A due anni dalla scomparsa, una giornata per ricordarlo, promossa dal coordinamento unitario dei delegati della Cgt-Cls.


L’8 febbraio 2014 moriva dopo lunga malattia, affrontata con fermezza, dignità e una grande gioia di vivere, il compagno Bruno Rastelli della Cgt. In occasione del secondo anniversario della scomparsa, il coordinamento nazionale unitario Filcams Fisascat Uiltucs della Cgt-Cls ha organizzato una tre giorni seminariale di studio e riflessione, con la partecipazione di tutte le delegate e i delegati d’azienda.

Il primo giorno, appunto l’8 febbraio, è stato dedicato alla commemorazione e alla discussione su Bruno.

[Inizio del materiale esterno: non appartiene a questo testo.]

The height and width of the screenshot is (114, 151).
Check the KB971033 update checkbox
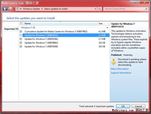21,35
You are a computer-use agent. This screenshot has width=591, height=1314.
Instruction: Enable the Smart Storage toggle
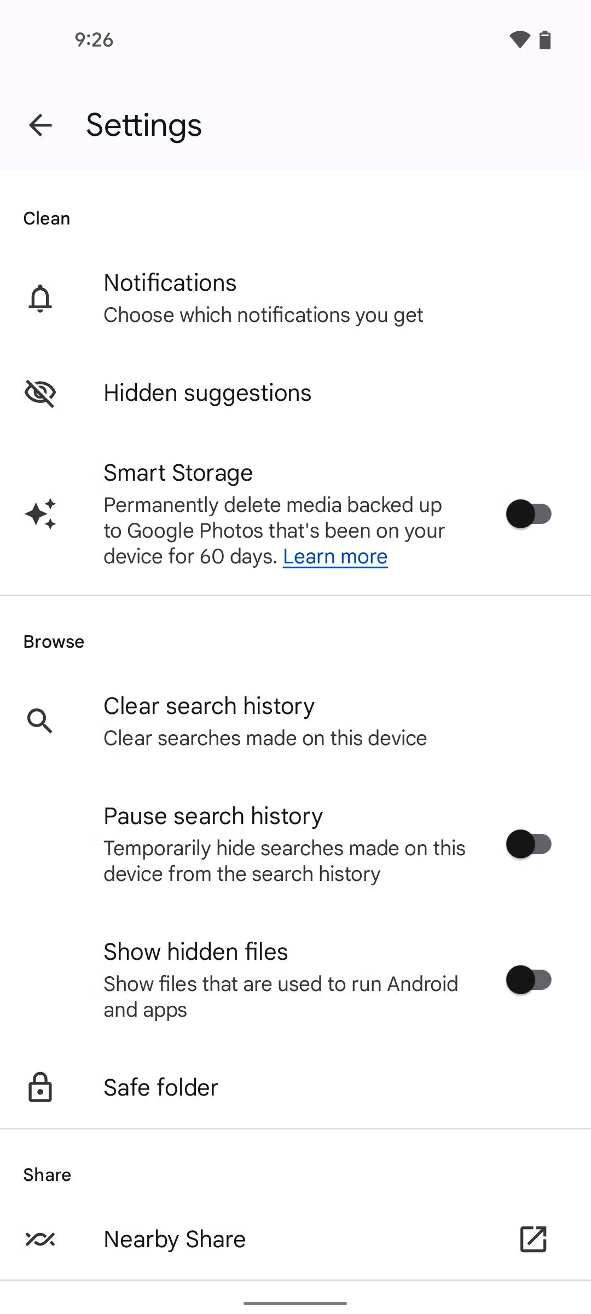click(529, 514)
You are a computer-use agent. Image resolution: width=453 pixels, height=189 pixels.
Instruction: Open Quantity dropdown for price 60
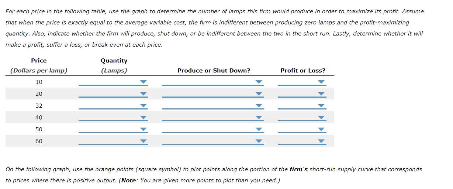tap(113, 141)
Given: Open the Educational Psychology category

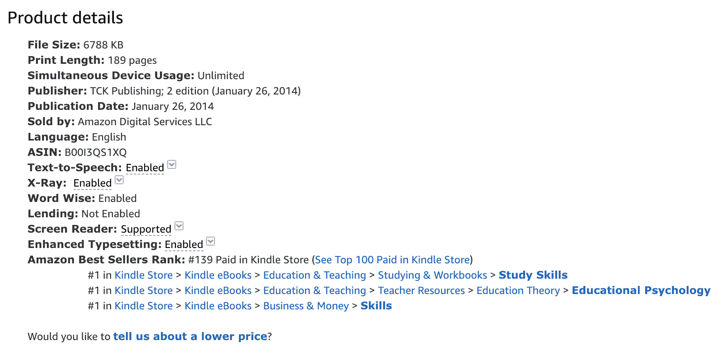Looking at the screenshot, I should pos(641,290).
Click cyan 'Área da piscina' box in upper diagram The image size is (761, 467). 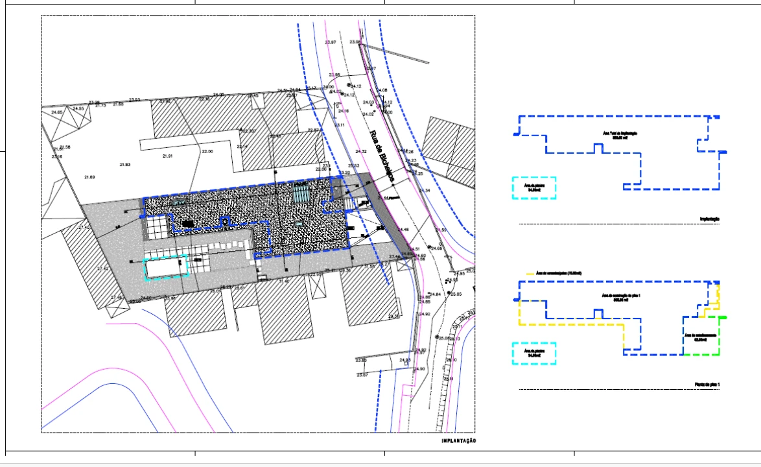pos(534,187)
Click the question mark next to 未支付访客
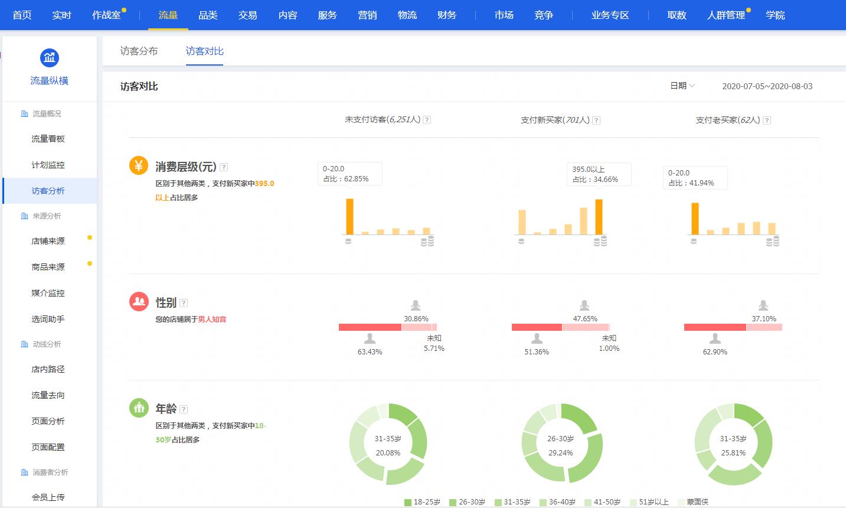 tap(427, 119)
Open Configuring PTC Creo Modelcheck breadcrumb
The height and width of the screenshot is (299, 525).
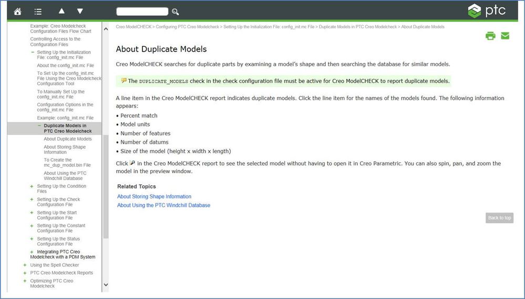click(187, 27)
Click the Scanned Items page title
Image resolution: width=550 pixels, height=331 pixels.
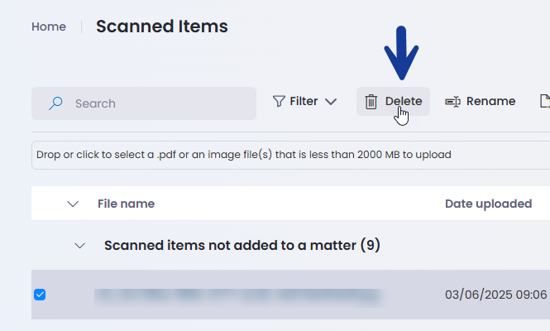pos(162,26)
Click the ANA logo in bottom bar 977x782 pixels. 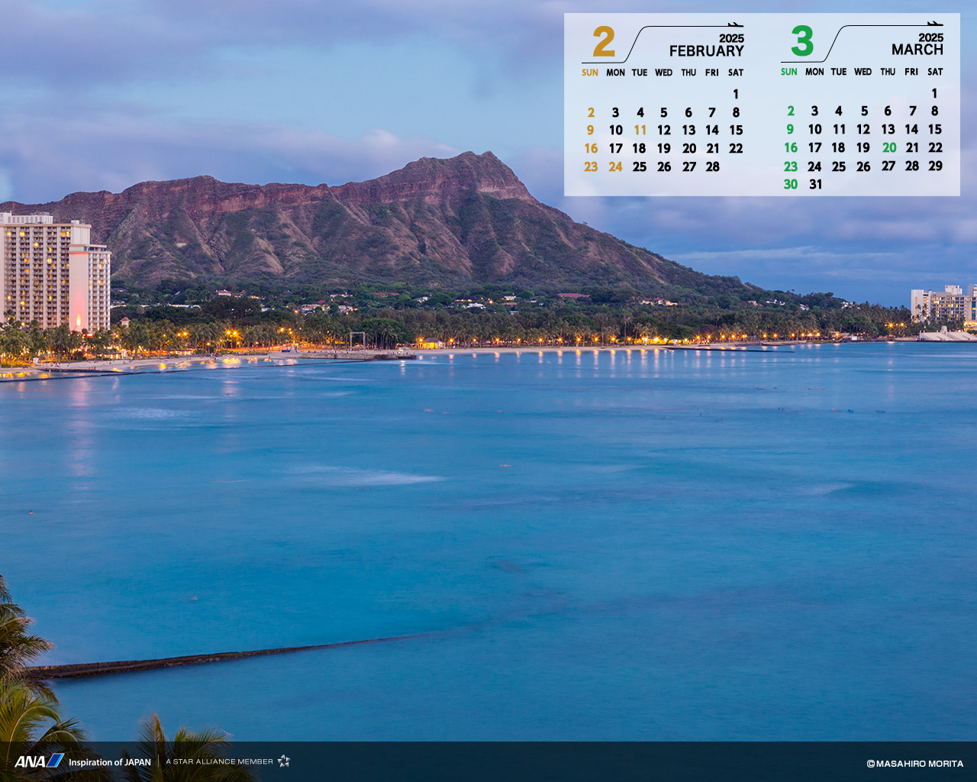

La giornata è stata aperta da Fabrizio Pilotti del coordinamento nazionale, che ha tenuto la relazione introduttiva, seguito dalla moglie di Bruno, Adriana Pesenti, che ne ha tracciato un quadro politico e umano con un breve e bellissimo intervento, e da Zaverio Giupponi, succeduto a Bruno nella carica di presidente del Coordinamento.

Sono quindi intervenuti anche Carlo Ghezzi, che fu l’interfaccia della Camera del Lavoro di Milano quando Rastelli era uno dei leader del movimento dei consigli e che è succeduto a Bruno nel ruolo di Presidente del Comitato di garanzia della Cgil nazionale, Gianpaolo Patta e Nicola Nicolosi, che sono stati compagni di lotta e di organizzazione a Milano in Cgil e coordinatori nazionali di Alternativa sindacale prima, e di Lavoro Società poi. Ero presente anche io come referente nazionale di Lavoro Società in Filcams Cgil.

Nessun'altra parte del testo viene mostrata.